Bloomberg / Business Week
Bill Gross, who runs the world’s biggest bond fund at Pacific Investment Management Co., said the U.S. should consider “full nationalization” of the mortgage- finance system as the Obama administration plots the revival of a market that was at the center of the 2008 credit crisis.
“To suggest that there’s a large place for private financing in the future of housing finance is unrealistic,” Gross said today at a U.S. Treasury Department conference in Washington. “Government is part of our future. We need a government balance sheet. To suggest that the private market come back in is simply impractical. It won’t work.”
Treasury Secretary Timothy F. Geithner and Housing and Urban Development Secretary Shaun Donovan gathered housing- industry stakeholders to seek advice as the administration prepares a housing-finance overhaul to be delivered in January. The position taken by Gross, whose firm is among the biggest holders of U.S.-backed mortgage debt, is at odds with industry and government officials who have urged a smaller federal role.
Geithner said the government must reduce its role in housing markets and ensure Fannie Mae and Freddie Mac, the mortgage-finance companies operating under U.S. conservatorship, won’t require future bailouts.
“We will not support returning Fannie and Freddie to the role they played before conservatorship, where they took market share from private competitors while enjoying the perception of government support,” Geithner said today at the conference.

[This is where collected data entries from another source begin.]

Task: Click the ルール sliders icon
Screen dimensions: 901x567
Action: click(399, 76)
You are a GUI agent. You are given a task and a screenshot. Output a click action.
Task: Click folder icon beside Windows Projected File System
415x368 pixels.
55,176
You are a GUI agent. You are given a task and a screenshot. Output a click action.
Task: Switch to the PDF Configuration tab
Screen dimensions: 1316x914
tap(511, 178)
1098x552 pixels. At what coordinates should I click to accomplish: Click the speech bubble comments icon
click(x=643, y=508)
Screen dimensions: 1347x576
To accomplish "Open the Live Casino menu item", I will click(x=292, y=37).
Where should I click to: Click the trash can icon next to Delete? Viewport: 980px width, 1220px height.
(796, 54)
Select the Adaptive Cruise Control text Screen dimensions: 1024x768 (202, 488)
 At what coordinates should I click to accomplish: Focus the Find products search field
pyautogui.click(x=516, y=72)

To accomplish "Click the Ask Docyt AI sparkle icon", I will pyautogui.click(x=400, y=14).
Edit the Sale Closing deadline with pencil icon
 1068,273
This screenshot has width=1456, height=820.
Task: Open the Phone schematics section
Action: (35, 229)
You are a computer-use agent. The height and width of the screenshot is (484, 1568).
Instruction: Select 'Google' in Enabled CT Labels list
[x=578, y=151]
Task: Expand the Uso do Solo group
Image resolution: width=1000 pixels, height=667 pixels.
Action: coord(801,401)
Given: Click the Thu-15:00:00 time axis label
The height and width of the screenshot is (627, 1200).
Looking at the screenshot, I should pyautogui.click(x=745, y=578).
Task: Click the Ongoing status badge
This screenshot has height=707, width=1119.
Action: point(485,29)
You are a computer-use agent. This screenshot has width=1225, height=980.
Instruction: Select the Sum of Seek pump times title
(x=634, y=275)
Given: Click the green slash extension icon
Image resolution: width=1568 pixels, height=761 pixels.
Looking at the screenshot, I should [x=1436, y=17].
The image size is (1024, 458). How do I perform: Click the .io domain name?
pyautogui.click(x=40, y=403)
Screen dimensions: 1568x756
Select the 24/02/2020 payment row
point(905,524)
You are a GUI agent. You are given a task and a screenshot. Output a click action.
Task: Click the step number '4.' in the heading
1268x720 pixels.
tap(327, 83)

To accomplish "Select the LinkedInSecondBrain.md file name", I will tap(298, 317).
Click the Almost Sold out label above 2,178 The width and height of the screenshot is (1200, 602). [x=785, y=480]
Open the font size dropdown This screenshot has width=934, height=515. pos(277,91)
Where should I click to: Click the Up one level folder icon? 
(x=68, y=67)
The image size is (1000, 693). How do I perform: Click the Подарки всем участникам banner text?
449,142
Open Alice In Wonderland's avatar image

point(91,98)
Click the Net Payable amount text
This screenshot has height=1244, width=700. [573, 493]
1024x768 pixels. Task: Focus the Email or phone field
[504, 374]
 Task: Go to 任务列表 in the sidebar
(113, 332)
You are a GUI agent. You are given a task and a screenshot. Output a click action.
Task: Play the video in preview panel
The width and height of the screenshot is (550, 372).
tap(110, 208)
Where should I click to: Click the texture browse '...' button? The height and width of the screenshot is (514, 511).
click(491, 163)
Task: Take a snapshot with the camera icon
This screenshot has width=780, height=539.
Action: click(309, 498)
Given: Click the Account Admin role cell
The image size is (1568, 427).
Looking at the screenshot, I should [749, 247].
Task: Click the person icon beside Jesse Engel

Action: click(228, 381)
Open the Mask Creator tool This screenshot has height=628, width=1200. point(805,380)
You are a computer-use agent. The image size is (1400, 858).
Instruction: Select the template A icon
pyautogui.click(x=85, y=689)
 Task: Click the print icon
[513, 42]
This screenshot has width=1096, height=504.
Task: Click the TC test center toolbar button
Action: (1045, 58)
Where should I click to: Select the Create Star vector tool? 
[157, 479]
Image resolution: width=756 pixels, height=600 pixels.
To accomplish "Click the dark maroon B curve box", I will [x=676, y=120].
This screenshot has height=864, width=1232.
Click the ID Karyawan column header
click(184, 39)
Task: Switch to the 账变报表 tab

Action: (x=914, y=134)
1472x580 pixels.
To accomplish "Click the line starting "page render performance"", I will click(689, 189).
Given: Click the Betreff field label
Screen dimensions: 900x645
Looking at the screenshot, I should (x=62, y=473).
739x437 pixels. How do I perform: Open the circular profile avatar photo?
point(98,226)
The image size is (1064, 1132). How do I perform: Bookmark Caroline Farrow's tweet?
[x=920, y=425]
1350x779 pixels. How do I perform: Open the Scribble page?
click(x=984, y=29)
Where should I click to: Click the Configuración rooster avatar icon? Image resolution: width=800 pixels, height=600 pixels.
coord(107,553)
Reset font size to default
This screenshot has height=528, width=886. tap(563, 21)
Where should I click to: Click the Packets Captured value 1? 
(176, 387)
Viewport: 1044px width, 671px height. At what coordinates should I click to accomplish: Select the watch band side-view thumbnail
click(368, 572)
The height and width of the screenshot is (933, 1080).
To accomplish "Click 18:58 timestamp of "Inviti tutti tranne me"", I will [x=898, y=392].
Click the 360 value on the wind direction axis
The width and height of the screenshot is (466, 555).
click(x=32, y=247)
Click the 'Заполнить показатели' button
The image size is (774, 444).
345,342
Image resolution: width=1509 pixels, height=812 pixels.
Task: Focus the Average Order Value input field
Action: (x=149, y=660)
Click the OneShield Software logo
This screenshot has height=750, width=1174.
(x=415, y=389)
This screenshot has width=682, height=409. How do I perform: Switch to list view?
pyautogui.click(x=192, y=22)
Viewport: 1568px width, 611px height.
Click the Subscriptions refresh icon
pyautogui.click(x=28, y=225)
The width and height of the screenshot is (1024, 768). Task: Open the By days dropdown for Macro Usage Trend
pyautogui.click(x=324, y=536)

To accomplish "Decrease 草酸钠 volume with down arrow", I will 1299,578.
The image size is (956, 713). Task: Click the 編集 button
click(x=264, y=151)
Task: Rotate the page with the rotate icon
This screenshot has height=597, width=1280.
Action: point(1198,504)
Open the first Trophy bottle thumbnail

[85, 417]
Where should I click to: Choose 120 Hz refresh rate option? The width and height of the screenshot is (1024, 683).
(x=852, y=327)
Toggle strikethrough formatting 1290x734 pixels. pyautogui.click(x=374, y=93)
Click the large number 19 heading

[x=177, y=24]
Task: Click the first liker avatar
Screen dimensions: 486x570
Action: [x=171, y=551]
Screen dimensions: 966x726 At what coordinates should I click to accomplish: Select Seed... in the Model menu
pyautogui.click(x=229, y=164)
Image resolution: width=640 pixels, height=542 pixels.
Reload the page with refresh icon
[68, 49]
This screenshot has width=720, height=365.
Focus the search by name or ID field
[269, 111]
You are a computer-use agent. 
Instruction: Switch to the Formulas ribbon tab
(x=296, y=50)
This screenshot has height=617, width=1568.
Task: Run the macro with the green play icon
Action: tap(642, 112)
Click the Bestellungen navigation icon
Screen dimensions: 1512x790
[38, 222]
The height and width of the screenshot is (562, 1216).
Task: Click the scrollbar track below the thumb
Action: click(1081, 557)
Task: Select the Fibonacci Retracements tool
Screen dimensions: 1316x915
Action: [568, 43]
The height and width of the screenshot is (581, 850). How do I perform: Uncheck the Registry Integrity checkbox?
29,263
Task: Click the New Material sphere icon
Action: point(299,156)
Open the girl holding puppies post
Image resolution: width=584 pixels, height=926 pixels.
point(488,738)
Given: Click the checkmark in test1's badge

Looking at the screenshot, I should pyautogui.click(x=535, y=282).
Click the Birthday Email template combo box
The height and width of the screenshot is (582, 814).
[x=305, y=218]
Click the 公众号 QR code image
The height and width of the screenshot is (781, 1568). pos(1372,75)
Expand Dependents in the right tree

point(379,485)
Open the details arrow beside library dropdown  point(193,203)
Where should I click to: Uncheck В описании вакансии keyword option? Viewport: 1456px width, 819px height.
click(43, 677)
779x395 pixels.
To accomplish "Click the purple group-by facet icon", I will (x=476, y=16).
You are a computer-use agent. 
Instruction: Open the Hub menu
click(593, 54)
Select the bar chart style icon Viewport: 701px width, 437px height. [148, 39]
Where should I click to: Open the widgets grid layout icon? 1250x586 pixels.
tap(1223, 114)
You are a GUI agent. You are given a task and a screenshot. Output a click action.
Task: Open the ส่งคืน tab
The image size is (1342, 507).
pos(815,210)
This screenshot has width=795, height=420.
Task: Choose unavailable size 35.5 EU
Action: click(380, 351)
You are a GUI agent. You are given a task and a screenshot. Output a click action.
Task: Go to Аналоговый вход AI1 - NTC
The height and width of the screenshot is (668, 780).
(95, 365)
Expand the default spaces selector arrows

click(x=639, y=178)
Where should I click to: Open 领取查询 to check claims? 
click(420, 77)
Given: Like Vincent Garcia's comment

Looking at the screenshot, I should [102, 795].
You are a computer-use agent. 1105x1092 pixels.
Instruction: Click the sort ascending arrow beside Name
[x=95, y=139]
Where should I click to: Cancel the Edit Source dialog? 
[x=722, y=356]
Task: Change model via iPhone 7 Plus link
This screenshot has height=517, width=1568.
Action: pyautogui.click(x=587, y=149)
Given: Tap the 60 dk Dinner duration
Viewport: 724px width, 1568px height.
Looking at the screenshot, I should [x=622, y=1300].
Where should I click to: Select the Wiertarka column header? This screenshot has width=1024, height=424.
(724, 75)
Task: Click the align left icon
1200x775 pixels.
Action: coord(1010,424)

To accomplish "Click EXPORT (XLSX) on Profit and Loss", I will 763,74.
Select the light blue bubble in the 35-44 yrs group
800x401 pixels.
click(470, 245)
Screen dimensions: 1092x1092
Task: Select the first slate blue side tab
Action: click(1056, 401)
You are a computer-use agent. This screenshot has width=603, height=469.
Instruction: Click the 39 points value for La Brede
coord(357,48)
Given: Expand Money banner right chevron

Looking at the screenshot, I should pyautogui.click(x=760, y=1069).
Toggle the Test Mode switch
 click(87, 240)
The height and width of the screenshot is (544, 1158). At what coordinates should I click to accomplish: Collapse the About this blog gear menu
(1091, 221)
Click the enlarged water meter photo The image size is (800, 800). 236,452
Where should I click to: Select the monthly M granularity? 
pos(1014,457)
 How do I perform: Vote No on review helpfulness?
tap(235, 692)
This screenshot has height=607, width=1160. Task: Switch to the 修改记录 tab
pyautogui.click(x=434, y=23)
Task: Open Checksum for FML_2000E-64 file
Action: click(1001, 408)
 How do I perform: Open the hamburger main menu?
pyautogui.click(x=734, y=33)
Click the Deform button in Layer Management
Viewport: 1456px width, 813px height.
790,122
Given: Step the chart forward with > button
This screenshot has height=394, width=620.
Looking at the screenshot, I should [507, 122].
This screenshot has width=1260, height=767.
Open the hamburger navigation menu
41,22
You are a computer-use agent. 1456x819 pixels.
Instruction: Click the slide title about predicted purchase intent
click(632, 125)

There’s “no clear consensus” on how to design a new system, he said.
“The government’s footprint in the housing market needs to be smaller than it is today,” Donovan said at the conference, adding that Fannie Mae, Freddie Mac and the Federal Housing Administration guarantee more than 90 percent of all mortgage loans. “We need to work to foster a strong but healthy market for private capital to harness the vitality, innovation and creativity in our system in a responsible way.”
Fannie Mae, based in Washington, and Freddie Mac of McLean, Virginia, have been sustained by almost $150 in Treasury aid since September 2008 when they were seized by the government amid soaring losses on mortgage investments. The U.S. has promised unlimited support for the two companies.
“We need to begin the process of weaning the markets away from government programs and make room for the private sector to get back into the business of providing mortgages,” Geithner said. “We need to continue working to keep overall mortgage rates reasonably priced.”
The Treasury chief also said that plans to reduce the portfolios of Fannie Mae and Freddie Mac should proceed “in a careful way.” The government wouldn’t back away from the companies’ current obligations, Geithner said.
“We need to make it absolutely clear that we will make sure the GSEs have the resources to meet their financial commitments,” he said.
An explicit government guarantee against catastrophic losses could help attract private capital to the housing-finance system, said Mike Heid, co-president of Wells Fargo Home Mortgage.
The major policy challenge will be “how to marry this government guarantee with the maximum use of private capital in a way that minimizes the risk to the taxpayer, encourages competition, and ensures no one institution is too big to fail,” Heid said.
Geithner said the administration “will not support” a system that relies on taxpayer funds to backstop the gains of private shareholders.
“Fixing this system is one of the most consequential and complicated economic policy problems we face as a country,” he said. “This is a test for Washington. The stakes are high. The housing industry supports millions of jobs. For many Americans, their home is their largest financial asset.”
U.S. home ownership rate fell to 66.9 percent in the second quarter, the lowest level since 1999 and down from a peak of 69.2 percent in 2004, according to Commerce Department figures.